At the time, Israeli an US officials took an overly alarmist view of the new unity government, given the characterization of Hamas as a terrorist organization that continues to target civilians in Israel. Whereas Fatah essentially recognizes the  existence of the state of Israel, Hamas still considers Israel as an illegitimate state. 

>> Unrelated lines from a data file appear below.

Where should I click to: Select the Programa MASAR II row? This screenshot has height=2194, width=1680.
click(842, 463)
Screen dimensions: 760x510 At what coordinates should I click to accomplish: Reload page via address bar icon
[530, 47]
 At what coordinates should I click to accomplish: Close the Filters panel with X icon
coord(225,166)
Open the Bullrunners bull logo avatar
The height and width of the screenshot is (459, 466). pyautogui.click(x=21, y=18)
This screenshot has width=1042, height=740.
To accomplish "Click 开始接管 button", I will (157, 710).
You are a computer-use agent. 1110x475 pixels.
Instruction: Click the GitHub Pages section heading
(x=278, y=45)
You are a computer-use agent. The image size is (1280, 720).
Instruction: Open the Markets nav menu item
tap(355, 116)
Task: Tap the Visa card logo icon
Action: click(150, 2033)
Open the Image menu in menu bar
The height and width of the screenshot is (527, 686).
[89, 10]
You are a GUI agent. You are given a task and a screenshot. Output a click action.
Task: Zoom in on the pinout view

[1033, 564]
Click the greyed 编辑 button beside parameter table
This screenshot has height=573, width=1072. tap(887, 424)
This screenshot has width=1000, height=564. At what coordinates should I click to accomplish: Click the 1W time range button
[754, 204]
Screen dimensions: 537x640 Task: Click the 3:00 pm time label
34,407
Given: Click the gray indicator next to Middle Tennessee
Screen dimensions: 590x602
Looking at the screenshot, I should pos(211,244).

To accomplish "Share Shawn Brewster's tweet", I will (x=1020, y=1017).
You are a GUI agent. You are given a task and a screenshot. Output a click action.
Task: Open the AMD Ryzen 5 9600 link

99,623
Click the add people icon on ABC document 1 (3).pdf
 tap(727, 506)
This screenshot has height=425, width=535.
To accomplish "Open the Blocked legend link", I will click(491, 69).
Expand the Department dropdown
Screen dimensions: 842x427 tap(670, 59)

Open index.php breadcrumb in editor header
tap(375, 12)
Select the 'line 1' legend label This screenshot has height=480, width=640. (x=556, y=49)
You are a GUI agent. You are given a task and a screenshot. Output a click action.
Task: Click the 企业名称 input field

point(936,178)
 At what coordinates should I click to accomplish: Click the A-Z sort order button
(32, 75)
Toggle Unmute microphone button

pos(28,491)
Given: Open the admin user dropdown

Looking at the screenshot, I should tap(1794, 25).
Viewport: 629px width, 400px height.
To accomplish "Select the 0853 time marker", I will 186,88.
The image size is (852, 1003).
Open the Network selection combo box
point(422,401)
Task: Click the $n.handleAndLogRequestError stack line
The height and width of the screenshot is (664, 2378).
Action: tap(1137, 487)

Nevertheless, I argued then that a Fatah-Hamas reconciliation was a necessary step toward a long-term Israeli-Palestinian peace and that Israeli and US leaders should welcome any reunification that can bring Gaza’s leadership to the negotiation table. While Ramallah (if not so much of the rest of the West Bank) boomed economically, and Palestinian president Mahmoud Abbas has generally increased Palestinian control over security throughout much of the West Bank, Gaza has been subject to an Israeli embargo for years, crippling the Gazan economy and strangling opportunity and employment for 1.4 million Palestinians. If Gazans are more radical than their West Bank counterparts, Israel’s embargo has given them ample reason. 

But geopolitical events across the Middle East have isolated Hamas  within the Muslim world, especially over the past year. Whereas the Islamic Republic of Iran once funded Hamas, Iranian support dried up for Hamas as they lined up on opposite sides of Syria’s civil war, with Iranian officials strongly supporting Shiite president Bashar al-Assad and with Hamas backing various Sunni-led rebel groups. Moreover, whereas former Egyptian president Mohammed Morsi looked sympathetically upon Hamas (technically, Hamas is the Palestinian branch of Morsi’s own Muslim Brotherhood), the Egyptian military that overthrew Morsi last July and Morsi’s newly ‘elected’ successor Abdel Fattah el-Sisi are much less tolerant of Hamas. They have cracked down on the Egyptian border with the Gaza Strip, in essence working with Israel to perpetuate the Gaza embargo.

Fatah came to that unity government from a position of strength and, had it succeeded, Fatah might have had a restraining effect on the far weaker Hamas. Nevertheless, Israeli president Benjamin Netanyahu opposed the unity government from the outset, using the occasion to accuse Abbas of being less than serious as a ‘partner for peace.’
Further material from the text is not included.